I’ve learned over time, as a parent and as a therapist, that more often than not the cause of a child’s behavior is, wait for it …. because they’re children. We’ve worked really hard to turn those behaviors into diagnoses, with unfortunate success, but the fact of the matter is most of it is just normal. By the way, I never use normal in the context of adults because I don’t know what it means, and it is dangerously subjective to keep using it. But with children, I will term behaviors as normal because it’s the only way I can think of to keep them from being pathologized. Kids yelling when they’re upset is normal, kids deceiving us as normal, kids underperforming is normal.

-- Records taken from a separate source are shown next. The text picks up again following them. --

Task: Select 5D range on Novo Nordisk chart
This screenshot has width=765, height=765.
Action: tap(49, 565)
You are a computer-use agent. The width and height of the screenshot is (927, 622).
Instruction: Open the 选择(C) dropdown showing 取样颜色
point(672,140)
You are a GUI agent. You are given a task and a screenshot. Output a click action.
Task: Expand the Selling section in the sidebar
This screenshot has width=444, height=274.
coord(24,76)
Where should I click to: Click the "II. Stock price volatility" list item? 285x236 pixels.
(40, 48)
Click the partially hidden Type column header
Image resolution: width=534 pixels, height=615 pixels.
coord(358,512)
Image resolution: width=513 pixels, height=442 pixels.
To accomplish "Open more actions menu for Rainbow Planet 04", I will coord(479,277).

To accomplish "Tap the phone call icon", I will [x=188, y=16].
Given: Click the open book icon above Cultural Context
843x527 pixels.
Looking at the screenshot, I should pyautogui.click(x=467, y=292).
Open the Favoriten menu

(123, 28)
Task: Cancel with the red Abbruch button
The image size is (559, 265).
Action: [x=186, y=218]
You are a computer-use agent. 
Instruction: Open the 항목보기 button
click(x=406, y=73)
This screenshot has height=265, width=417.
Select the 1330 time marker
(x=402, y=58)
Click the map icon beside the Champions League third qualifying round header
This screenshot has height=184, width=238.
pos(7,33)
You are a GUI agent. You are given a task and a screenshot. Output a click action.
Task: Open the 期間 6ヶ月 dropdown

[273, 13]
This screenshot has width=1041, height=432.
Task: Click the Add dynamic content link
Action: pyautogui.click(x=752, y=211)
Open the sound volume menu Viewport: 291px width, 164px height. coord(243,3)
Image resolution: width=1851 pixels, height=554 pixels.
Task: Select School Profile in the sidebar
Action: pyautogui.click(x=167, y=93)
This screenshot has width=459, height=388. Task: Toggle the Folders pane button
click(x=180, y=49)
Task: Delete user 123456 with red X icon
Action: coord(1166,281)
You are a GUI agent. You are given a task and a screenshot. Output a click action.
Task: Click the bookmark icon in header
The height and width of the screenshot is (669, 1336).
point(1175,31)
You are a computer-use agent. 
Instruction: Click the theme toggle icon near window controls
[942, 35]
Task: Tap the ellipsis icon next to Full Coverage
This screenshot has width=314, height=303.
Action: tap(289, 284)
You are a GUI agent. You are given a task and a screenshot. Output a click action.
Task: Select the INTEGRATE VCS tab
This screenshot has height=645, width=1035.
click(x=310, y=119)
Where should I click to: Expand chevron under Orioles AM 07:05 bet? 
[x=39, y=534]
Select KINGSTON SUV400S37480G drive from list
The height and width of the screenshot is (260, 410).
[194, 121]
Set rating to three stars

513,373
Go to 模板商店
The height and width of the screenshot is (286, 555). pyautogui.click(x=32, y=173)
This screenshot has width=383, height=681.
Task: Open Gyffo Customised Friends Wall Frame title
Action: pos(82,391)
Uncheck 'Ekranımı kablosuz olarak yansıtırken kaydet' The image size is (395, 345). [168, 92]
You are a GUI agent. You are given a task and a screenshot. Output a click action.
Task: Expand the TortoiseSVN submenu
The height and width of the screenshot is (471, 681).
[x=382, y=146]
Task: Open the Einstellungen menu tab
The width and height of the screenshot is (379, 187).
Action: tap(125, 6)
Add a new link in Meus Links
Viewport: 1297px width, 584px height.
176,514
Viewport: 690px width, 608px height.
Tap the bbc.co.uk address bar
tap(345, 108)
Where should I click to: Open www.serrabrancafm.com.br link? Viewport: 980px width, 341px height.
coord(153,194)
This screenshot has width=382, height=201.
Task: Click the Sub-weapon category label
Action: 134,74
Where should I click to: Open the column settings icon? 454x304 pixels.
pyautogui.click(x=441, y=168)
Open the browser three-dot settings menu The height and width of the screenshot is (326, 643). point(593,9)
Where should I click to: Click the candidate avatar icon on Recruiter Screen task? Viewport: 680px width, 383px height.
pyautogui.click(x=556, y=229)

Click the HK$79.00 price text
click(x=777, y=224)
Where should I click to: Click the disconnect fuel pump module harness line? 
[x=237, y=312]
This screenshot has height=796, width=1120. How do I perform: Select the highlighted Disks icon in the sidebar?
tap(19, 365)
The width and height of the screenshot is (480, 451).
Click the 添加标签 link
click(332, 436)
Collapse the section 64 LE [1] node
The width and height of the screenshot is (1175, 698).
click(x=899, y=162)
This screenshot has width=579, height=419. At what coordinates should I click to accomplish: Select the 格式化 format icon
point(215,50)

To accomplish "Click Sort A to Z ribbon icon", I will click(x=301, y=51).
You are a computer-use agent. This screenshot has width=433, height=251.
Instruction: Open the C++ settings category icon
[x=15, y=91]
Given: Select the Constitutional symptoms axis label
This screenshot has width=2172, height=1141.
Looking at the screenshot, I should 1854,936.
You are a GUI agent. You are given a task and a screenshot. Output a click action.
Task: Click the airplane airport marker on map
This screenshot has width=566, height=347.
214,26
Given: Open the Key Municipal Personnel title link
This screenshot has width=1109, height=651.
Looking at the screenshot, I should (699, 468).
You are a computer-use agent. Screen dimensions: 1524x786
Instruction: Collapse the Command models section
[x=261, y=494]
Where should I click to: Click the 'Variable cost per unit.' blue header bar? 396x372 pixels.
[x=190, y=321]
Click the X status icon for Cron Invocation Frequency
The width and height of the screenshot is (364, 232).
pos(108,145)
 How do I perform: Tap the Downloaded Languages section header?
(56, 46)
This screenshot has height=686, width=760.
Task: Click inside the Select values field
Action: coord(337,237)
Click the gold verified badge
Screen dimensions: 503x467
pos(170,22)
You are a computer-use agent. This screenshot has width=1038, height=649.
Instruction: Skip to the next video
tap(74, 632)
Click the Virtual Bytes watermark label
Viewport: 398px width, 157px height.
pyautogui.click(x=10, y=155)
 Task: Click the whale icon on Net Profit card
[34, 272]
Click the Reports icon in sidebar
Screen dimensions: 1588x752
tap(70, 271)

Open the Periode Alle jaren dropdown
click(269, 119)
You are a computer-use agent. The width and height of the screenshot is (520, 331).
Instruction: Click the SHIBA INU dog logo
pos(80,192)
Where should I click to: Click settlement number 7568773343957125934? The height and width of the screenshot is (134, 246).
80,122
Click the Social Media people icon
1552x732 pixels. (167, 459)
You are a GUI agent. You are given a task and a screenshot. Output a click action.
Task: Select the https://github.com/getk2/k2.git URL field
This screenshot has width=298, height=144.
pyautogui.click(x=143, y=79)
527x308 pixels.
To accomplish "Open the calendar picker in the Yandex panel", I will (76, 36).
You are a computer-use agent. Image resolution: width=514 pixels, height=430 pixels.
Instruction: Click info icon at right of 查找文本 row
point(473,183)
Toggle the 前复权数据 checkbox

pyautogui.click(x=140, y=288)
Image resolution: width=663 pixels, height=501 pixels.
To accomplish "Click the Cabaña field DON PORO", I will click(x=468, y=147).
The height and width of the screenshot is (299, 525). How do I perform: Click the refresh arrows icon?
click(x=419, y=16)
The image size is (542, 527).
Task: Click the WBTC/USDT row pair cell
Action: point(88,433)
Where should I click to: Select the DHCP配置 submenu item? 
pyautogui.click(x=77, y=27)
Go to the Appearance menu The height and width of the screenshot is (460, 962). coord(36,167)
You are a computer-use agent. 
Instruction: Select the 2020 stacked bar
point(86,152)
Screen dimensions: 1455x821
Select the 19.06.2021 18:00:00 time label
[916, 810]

Parents are often reluctant to discipline children around these normal behaviors because they identify them as being part of who the child is. Yes, that’s absolutely the case. But it is very important that we don’t confuse reason with excuse. A reason explains a behavior, an excuse removes responsibility for it. It may be normal for a child to sneak around and do things that we’ve asked them not to do, but we can’t allow that to continue just because they’re kids. With children’s behavior the word “normal” sometimes has to be followed by the phrase “…but unacceptable”. With this new phrase we can identify children’s behavior without pathologizing it and still hold them accountable so they learn their way out of it.

Far too many mental health providers will fail to make this discernment and will move towards accommodation. We are not doing our children any favors with this approach, not by a long shot.